Anzac Day, 2014. And so it is with today, a day where we commemorate the ill-fated landing at Gallipoli in 1915. It involved Australian and New Zealand soldiers. It has come to stand for all Australian (and New Zealand) deployments to theatres of combat, war and peacekeeping operations. Next year will be the centenary. The country is gearing up for a big event next year, here and at Gallipoli.
Readers of the #project365 blog will know I attended a special live broadcast at the 612 ABC studio yesterday, where Rebecca Levingston co-hosted a special program with Matt Wordsworth. An edited version of the show will go to air on the Queensland 7.30 program this evening (25 April). It was a thought-provoking evening and I've been giving it some thought for most of the day.
I always have mixed feelings about Anzac Day. I'm in the business of ending war. I teach an area of international relations, security studies, which is underpinned by political philosophy and thinking which questions the validity and necessity of war; even more difficult: it constantly questions the notion that war is inevitable, 'it is human nature'. It is the subject of philosophical questioning since Aristotle was lad. In 'modern' times, it manifests itself in the debate between Thomas Hobbes who wrote Leviathan (1651; and who is characterised as saying war is inevitable) and Immanuel Kant, author of Perpetual Peace (1795). It is where I am engrossed in my research at present...I don't believe it is necessarily 'human nature' that states must go to war. It is a tough argument to make, the alternative is so much easier. Nonetheless...
When I set out on my academic career, I never envisaged working in this area.
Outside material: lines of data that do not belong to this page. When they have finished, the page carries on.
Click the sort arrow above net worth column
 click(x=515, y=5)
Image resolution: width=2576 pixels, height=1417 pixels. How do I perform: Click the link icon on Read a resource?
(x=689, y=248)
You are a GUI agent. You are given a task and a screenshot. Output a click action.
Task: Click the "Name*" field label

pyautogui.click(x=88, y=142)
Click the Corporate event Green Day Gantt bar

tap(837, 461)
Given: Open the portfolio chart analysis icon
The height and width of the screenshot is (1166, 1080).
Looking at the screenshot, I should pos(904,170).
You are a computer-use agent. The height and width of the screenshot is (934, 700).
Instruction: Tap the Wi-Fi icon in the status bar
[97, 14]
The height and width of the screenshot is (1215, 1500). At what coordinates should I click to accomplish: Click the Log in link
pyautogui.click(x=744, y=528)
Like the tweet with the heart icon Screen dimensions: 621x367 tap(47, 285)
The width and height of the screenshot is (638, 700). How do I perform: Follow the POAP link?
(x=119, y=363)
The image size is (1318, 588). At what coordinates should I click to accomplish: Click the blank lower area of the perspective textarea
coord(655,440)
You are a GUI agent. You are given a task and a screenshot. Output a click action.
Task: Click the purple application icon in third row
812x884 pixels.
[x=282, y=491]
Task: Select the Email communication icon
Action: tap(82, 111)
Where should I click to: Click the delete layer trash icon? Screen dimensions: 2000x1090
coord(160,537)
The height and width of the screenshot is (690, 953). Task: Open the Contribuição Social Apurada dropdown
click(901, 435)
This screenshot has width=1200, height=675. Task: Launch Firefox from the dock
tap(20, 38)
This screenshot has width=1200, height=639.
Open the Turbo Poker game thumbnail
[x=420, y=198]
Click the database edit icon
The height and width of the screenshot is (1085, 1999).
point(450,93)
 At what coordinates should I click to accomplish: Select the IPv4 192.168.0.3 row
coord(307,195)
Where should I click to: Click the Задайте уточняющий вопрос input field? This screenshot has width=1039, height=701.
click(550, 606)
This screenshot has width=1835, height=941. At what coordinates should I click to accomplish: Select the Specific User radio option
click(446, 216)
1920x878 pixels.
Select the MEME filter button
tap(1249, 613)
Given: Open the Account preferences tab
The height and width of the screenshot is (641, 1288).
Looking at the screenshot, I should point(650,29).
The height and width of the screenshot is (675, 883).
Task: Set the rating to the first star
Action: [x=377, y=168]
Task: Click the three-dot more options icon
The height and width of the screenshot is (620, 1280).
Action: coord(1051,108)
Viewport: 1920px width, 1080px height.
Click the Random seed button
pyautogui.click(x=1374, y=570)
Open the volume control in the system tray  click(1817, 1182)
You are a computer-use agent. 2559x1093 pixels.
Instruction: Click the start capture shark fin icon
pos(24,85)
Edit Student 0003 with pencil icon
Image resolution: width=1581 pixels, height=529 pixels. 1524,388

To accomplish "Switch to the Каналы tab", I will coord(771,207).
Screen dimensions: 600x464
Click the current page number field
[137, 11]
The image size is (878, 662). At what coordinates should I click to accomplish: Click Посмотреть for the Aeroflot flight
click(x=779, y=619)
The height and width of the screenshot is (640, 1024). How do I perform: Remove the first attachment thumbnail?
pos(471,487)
Japanese politics was my interest and while I had come close to the sensitivities around Japanese and Australian engagement in the Pacific War in the first half of the 1940s, it was not something I felt I could add to with my work.
In the 1980s, during one of my early sojourns in Japan, I had the opportunity to visit Hiroshima Peace Park: the museum as monument to the destruction of the atomic bomb and the iconic dome, the remnants of one of the buildings left behind. I think it has had a major impact on the direction of my work.
|Gallipoli veteran from the 75th commemoration|
It brings me to the mixed feelings about Anzac Day. Sitting in the studio last night we saw serving defence personnel stating their positions. We saw retired and discharged personnel, stating their contrary and sometimes painfully articulated positions. We saw, overwhelmingly I think, exactly what the 'other 364 days', as the show was subtitled, mean when we take away the hero status, the nationalism, the pride of Anzac Day. This is not a criticism. Although I have my views about the futility of war, I nonetheless respect those who seek to commemorate it in important ways, in ways that matter to them. Indeed, as a community band member, I have played in bands on Anzac Day, whether part of the dawn service, part of the march or the dance band in the sub-branch later in the day...(provided I kept my Japanese-speaking, republican feminist ant-war views to myself (^_^*)...)
|Nurses marching, Canberra, 1990|
In my years of teaching, I had encountered some returned and retired service personnel who had returned to university to study, many of them veterans of Vietnam, or 'nashos', national service personnel, and occasionally someone who had been on a humanitarian peacekeeping mission. Increasingly, I see in my classes, our new generation of veterans, people in their twenties, returning from service in a futile 'War on Terror', in Afghanistan or Iraq. I hope we we've learnt our Vietnam lessons well and these young men and women do not have ahead of them the experience so many Vietnam vets had.
Last night, in the ABC studio, it was a mixture of these thoughts running through my mind. 'Why was I there?' as Rebecca asked the question...was some sort of voyeurism I wondered? I've not served. I don't like war. No member of my close family has been involved. I would temper, if I could, the growing nationalist sentiment I see in Anzac commemorations. In the end, it was many things. Yes, I want to continue my work on finding the causes of peace, I'd like to see a mass outbreak of it in fact. I'd like to make war redundant.
But right now, listening to the stories last night of our returned service personnel, I want, more than most things, to do what I can to acknowledge their service and to value the experiences of those who have been, who subsequently find themselves in my classrooms--those who served, and their families who are also affected on so many levels. Their presence in the classroom changes the dynamic of the discussion when the words in the textbook are lifted off the page by one student who can say she or he was there in Timor, or Iraq or took two tours to Afghanistan. They have seen human nature at its worst, and sometimes, at its best...and in solving the Hobbesian/Kantian puzzle, that's got to count for something.
As always, it was #ourABC at its very best. Thanks to Rebecca, Matt and everyone who was there.